Wie die Welt nach der Corona Pandemie aussehen könnte

9. April 2020

Corona Pandemie - Wie könnte die Welt danach aussehen - Bild von Erdkugel mit Mundschutz

Die Nachrichten sind seit Wochen voll mit Berichten über die unmittelbaren Folgen der Corona Pandemie. Langsam stumpfen viele der Zuschauer ab und gewöhnen sich an die schrecklichen Zahlen der Infizierten und Toten. Und auch daran, dass sich Wissenschaftler und Politiker uneins darüber sind, wie denn nun der Virus am besten bekämpft werden sollte und wann und wie das öffentliche Leben wieder in Gang gebracht werden kann.

Aufgabenstellung ->
- 1) Beantworten Sie zum Textauszug:
(a) Welches Datum steht unter der Überschrift?
(b) Was zeigt das Bild laut seiner Beschreibung?
(c) Worüber sind sich Wissenschaftler und Politiker uneins?
- 2) Schreiben Sie aus dem Textauszug ab, beginnend mit „Wie die Welt“ und weiter bis einschließlich „gebracht werden kann.“.

Gesammeltes Material ->

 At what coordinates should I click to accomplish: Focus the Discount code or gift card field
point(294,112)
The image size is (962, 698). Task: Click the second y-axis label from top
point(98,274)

Lösungen ->
- 1)
(a) 9. April 2020
(b) Eine Erdkugel mit Mundschutz
(c) Darüber, wie der Virus am besten bekämpft werden sollte und wann und wie das öffentliche Leben wieder in Gang gebracht werden kann

- 2)
Wie die Welt nach der Corona Pandemie aussehen könnte

9. April 2020

Corona Pandemie - Wie könnte die Welt danach aussehen - Bild von Erdkugel mit Mundschutz

Die Nachrichten sind seit Wochen voll mit Berichten über die unmittelbaren Folgen der Corona Pandemie. Langsam stumpfen viele der Zuschauer ab und gewöhnen sich an die schrecklichen Zahlen der Infizierten und Toten. Und auch daran, dass sich Wissenschaftler und Politiker uneins darüber sind, wie denn nun der Virus am besten bekämpft werden sollte und wann und wie das öffentliche Leben wieder in Gang gebracht werden kann.